Recorded data =
──────────

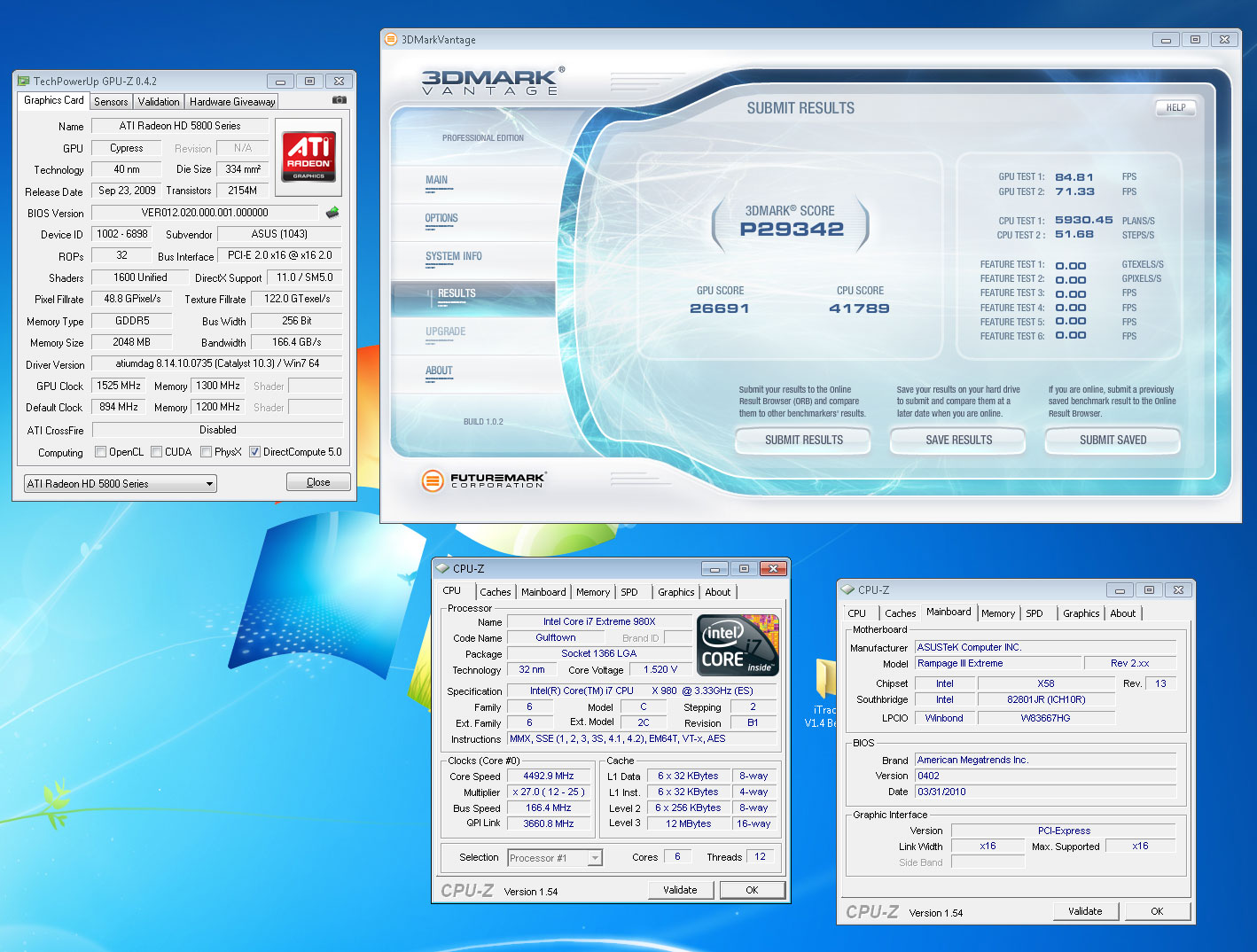Click the GPU Clock 1525 MHz field

coord(119,386)
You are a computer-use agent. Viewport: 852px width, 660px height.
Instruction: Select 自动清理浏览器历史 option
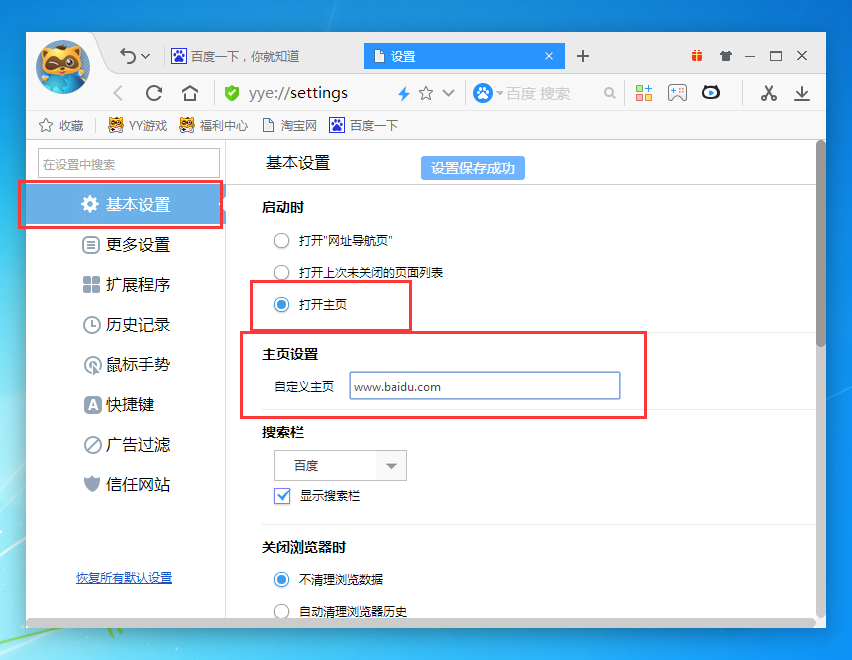point(281,611)
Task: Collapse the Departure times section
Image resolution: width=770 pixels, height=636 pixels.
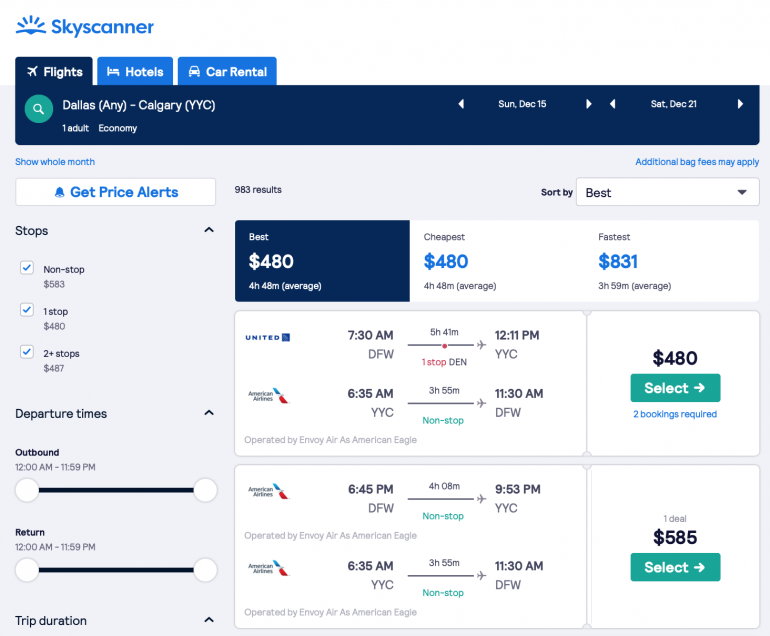Action: [x=208, y=413]
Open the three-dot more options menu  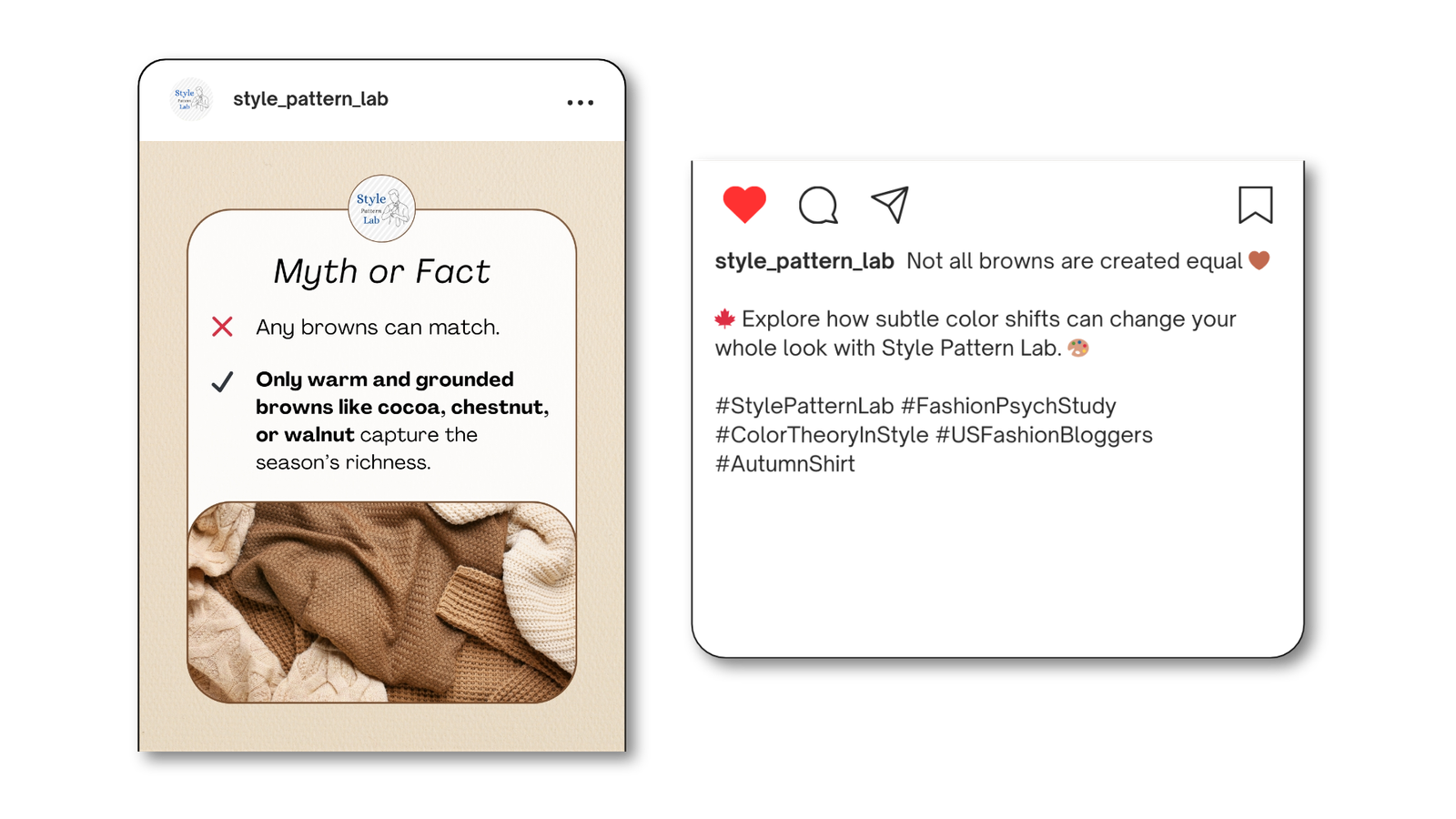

──────────

Repeat exactly the lines above, starting at the one that contains "Image resolution: width=770" and stopping at the last line of the entries, and leave out the pictures.

Solution to the problem =
Image resolution: width=770 pixels, height=636 pixels.
Action: [x=208, y=413]
Open the three-dot more options menu  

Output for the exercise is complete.